— Задание —
Перепишите все записи ниже, заменив «Save button» на «Submit button». Остальное оставьте без изменений.

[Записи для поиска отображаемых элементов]
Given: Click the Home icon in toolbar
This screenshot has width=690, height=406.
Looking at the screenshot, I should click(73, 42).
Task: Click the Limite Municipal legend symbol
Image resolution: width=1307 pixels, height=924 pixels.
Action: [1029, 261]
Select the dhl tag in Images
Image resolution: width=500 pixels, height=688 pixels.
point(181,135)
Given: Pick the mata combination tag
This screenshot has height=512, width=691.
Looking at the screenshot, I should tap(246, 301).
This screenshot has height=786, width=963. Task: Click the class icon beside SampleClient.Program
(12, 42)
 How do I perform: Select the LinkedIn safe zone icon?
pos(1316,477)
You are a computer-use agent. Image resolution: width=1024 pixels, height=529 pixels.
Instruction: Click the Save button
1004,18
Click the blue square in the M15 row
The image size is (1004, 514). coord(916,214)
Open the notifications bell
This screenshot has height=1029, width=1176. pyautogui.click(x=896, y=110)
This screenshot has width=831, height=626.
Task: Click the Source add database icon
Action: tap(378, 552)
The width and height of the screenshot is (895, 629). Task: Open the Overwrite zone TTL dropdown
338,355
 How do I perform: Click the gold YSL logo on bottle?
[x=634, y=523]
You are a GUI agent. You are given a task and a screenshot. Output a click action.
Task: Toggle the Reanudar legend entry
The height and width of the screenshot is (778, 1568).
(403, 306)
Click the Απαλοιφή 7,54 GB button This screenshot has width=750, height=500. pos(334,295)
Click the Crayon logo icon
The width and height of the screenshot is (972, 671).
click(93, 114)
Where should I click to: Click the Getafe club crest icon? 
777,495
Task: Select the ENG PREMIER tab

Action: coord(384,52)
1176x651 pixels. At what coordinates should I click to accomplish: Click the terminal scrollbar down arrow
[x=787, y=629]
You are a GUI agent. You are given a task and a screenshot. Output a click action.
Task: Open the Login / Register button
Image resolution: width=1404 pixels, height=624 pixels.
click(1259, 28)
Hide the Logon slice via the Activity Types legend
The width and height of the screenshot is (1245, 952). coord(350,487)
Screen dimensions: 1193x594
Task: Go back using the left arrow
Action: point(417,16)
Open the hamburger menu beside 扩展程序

— Ожидаемый результат —
Given: Click the Home icon in toolbar
This screenshot has width=690, height=406.
Looking at the screenshot, I should click(73, 42).
Task: Click the Limite Municipal legend symbol
Image resolution: width=1307 pixels, height=924 pixels.
Action: [1029, 261]
Select the dhl tag in Images
Image resolution: width=500 pixels, height=688 pixels.
point(181,135)
Given: Pick the mata combination tag
This screenshot has height=512, width=691.
Looking at the screenshot, I should tap(246, 301).
This screenshot has height=786, width=963. Task: Click the class icon beside SampleClient.Program
(12, 42)
 How do I perform: Select the LinkedIn safe zone icon?
pos(1316,477)
You are a computer-use agent. Image resolution: width=1024 pixels, height=529 pixels.
Instruction: Click the Submit button
1004,18
Click the blue square in the M15 row
The image size is (1004, 514). coord(916,214)
Open the notifications bell
This screenshot has height=1029, width=1176. pyautogui.click(x=896, y=110)
This screenshot has width=831, height=626.
Task: Click the Source add database icon
Action: tap(378, 552)
The width and height of the screenshot is (895, 629). Task: Open the Overwrite zone TTL dropdown
338,355
 How do I perform: Click the gold YSL logo on bottle?
[x=634, y=523]
You are a GUI agent. You are given a task and a screenshot. Output a click action.
Task: Toggle the Reanudar legend entry
The height and width of the screenshot is (778, 1568).
(403, 306)
Click the Απαλοιφή 7,54 GB button This screenshot has width=750, height=500. pos(334,295)
Click the Crayon logo icon
The width and height of the screenshot is (972, 671).
click(93, 114)
Where should I click to: Click the Getafe club crest icon? 
777,495
Task: Select the ENG PREMIER tab

Action: coord(384,52)
1176x651 pixels. At what coordinates should I click to accomplish: Click the terminal scrollbar down arrow
[x=787, y=629]
You are a GUI agent. You are given a task and a screenshot. Output a click action.
Task: Open the Login / Register button
Image resolution: width=1404 pixels, height=624 pixels.
click(1259, 28)
Hide the Logon slice via the Activity Types legend
The width and height of the screenshot is (1245, 952). coord(350,487)
Screen dimensions: 1193x594
Task: Go back using the left arrow
Action: point(417,16)
Open the hamburger menu beside 扩展程序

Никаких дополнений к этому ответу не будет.